Non è un capolavoro, ma un album onesto e sincero, che parte a spron battuto per poi normalizzarsi verso la fine, senza però mai scendere sotto il livello di guardia. La title track apre il disco in pieno stile "paludoso": ballata elettrica e spigolosa, densa di umori swamp, figlia di certe composizioni della band di John Fogerty. La countreggiante Drown in alcohol è più aperta e distesa, con le sue classiche sonorità californiane anni settanta: la melodia orecchiabile e gli ottimi interventi di Morgan all'elettrica fanno il resto. Whatever it was è l'unica cover (è di Greg Brown): la versione di Kelly è rockeggiante, dal ritmo coinvolgente, adatta ad essere suonata dal vivo tra una birra e l'altra.

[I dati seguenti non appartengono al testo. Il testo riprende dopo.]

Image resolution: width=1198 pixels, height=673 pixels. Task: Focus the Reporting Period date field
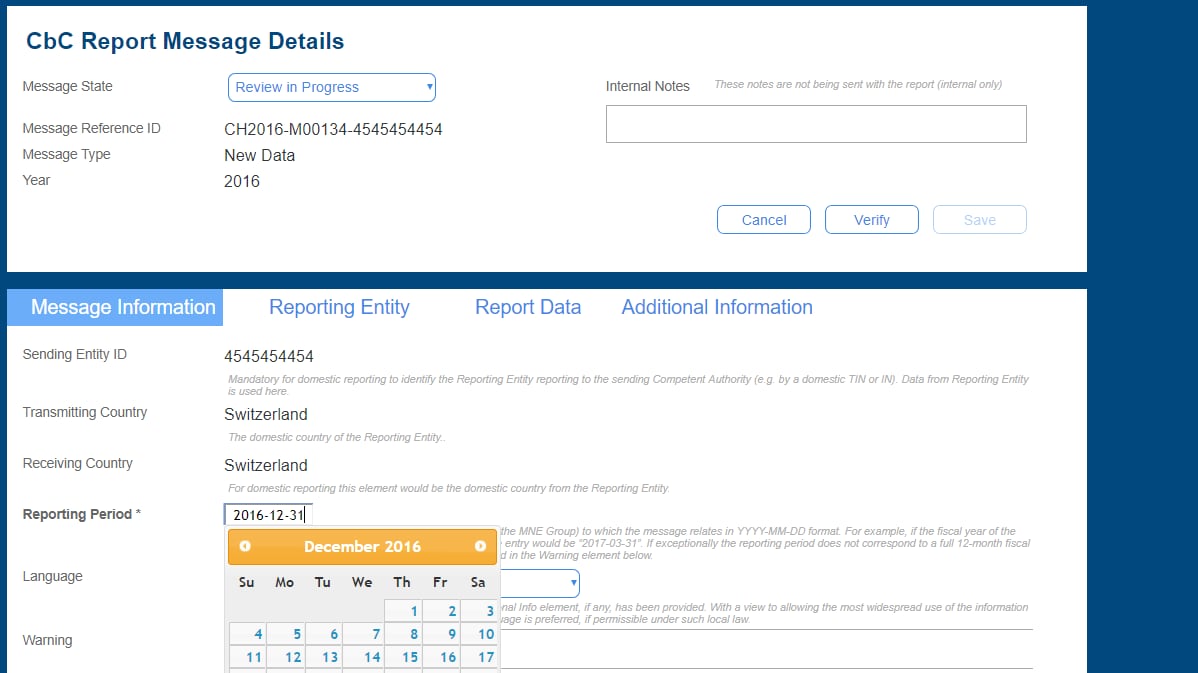tap(267, 513)
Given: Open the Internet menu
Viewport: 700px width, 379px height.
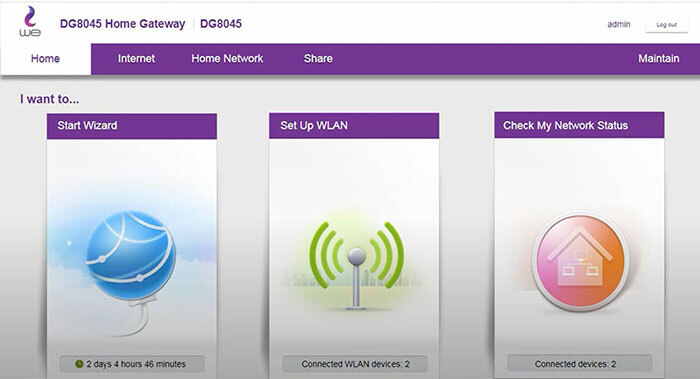Looking at the screenshot, I should coord(136,58).
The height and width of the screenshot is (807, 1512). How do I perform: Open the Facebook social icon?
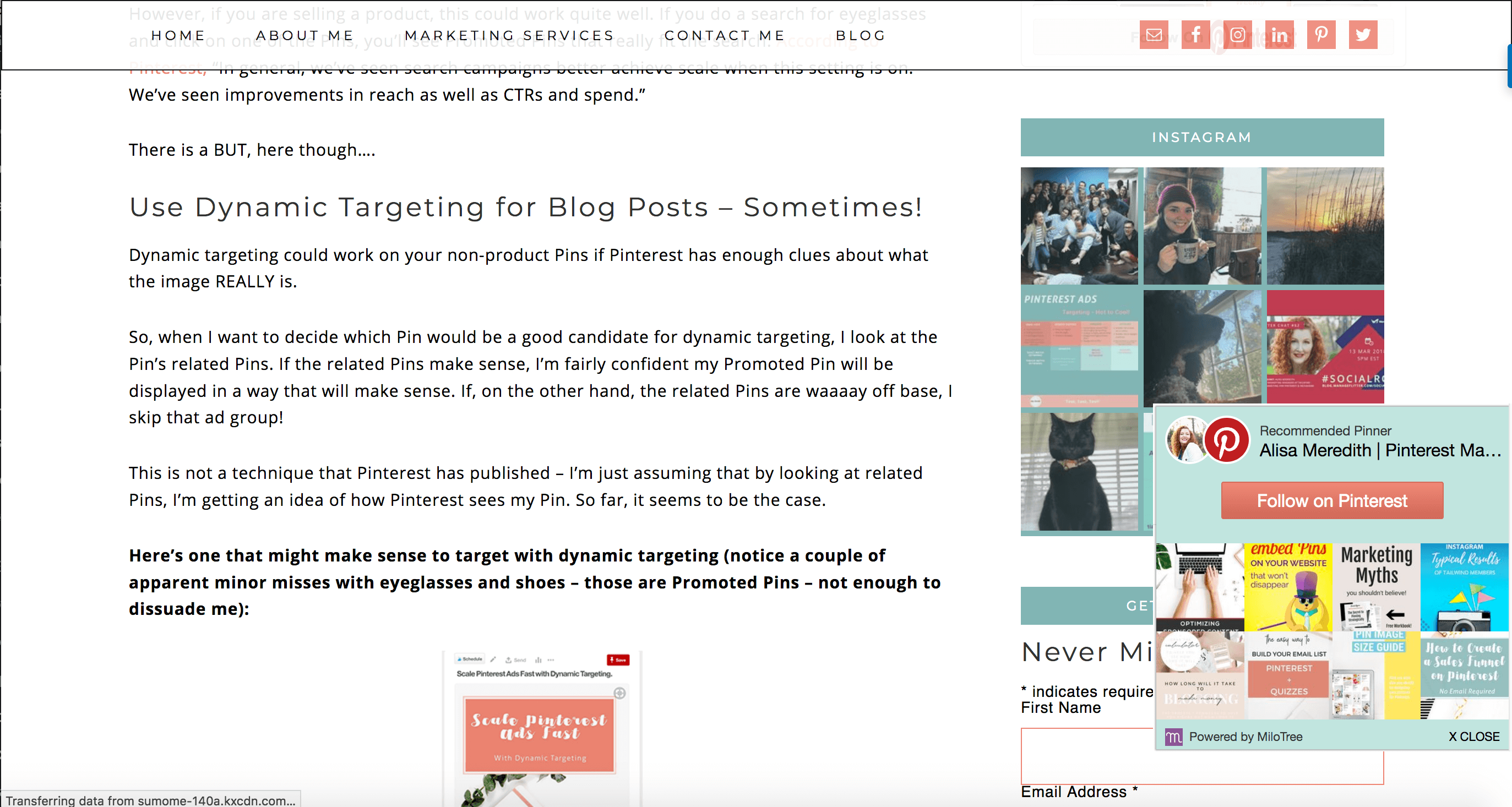point(1195,35)
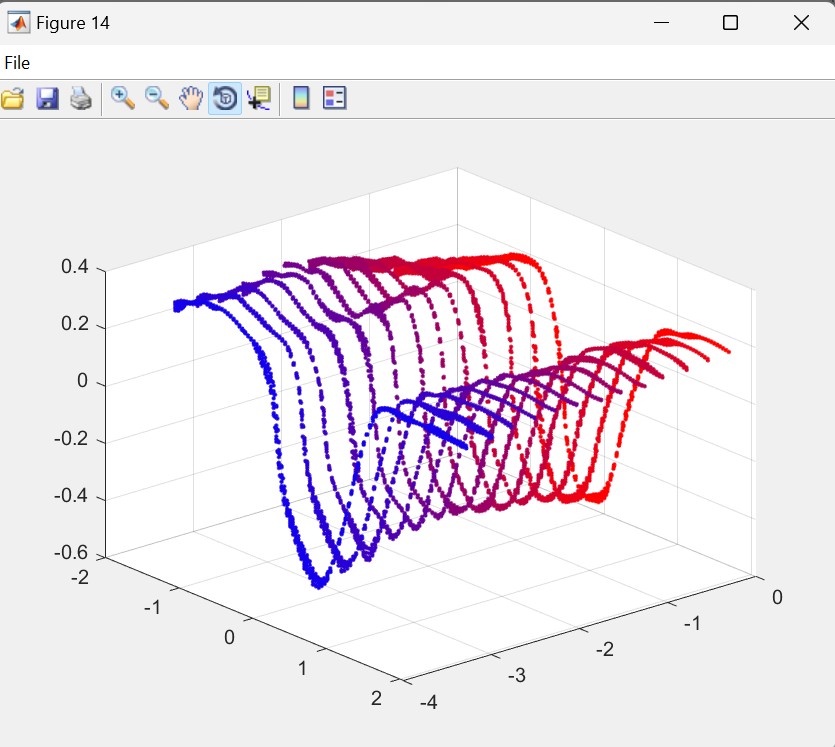
Task: Select the Zoom In magnifier tool
Action: coord(123,98)
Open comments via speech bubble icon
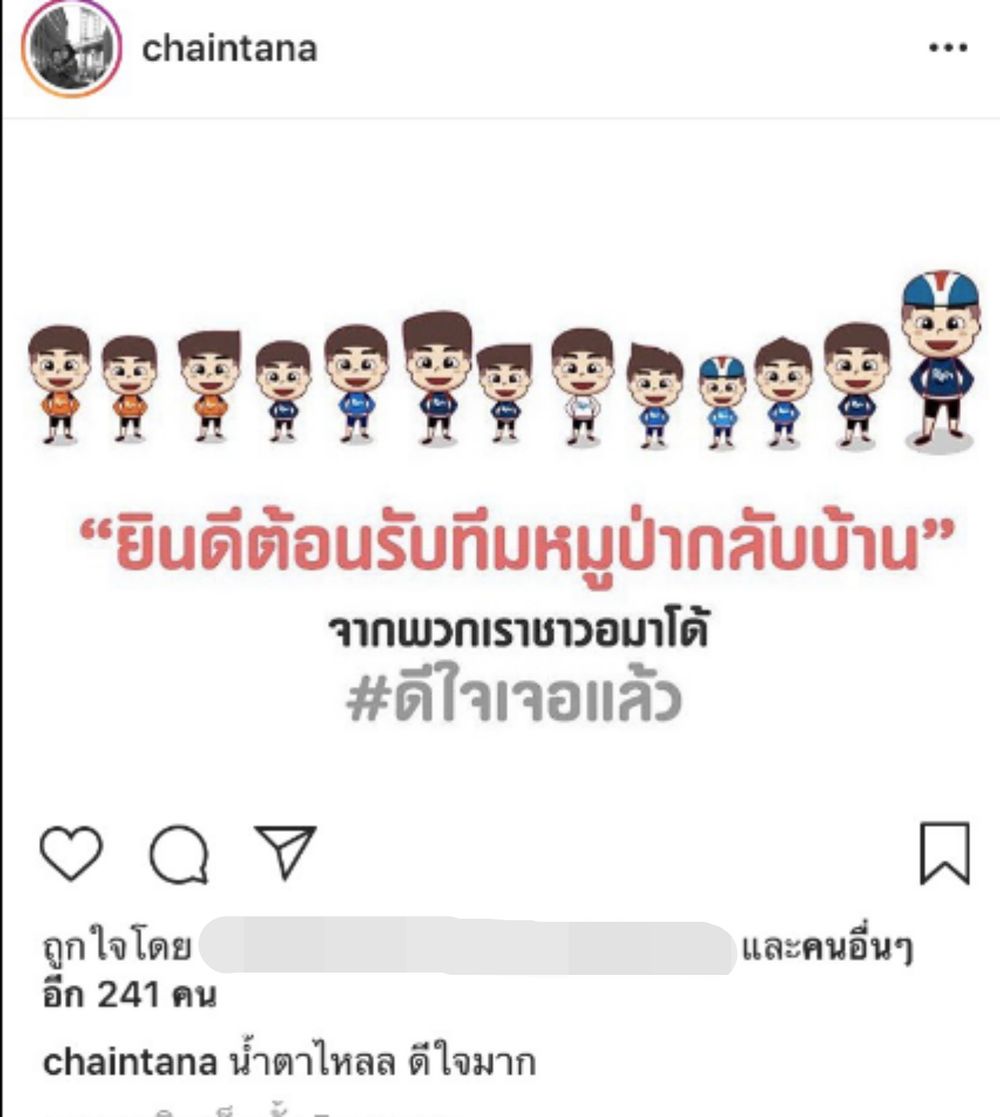This screenshot has width=1000, height=1117. (x=179, y=853)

La breve Hayseed girl è un midtempo pop con accenti psichedelici: esce un po' dal contesto del disco. Ci pensa Tell me quickly a rimettere le cose a posto: inizio acustico per voce e chitarra, con un andamento cantilenante alla Steve Earle, poi entra la band ed il brano assume i sapori di una western ballad di sicura presa. Forse la migliore del disco. La folkeggiante Highway home, completamente acustica, prelude all'intensa Can't go there: cantata con voce calda, con pochi strumenti alle spalle, è una pura songwriter ballad, di quelle che faceva il grande Townes. Tiny angel è un lento country un po' sgangherato, al quale però non manca un certo pathos; Hell's kitchen è triste e notturna, mentre la conclusiva Pray for rain è un'altra matura prova di songwriting. In definitiva un buon lavoro: dopo i difficili esordi Kelly Pardekooper (il cognome non lo aiuta di certo) ha trovato la strada giusta, e House of mud ne è la prova.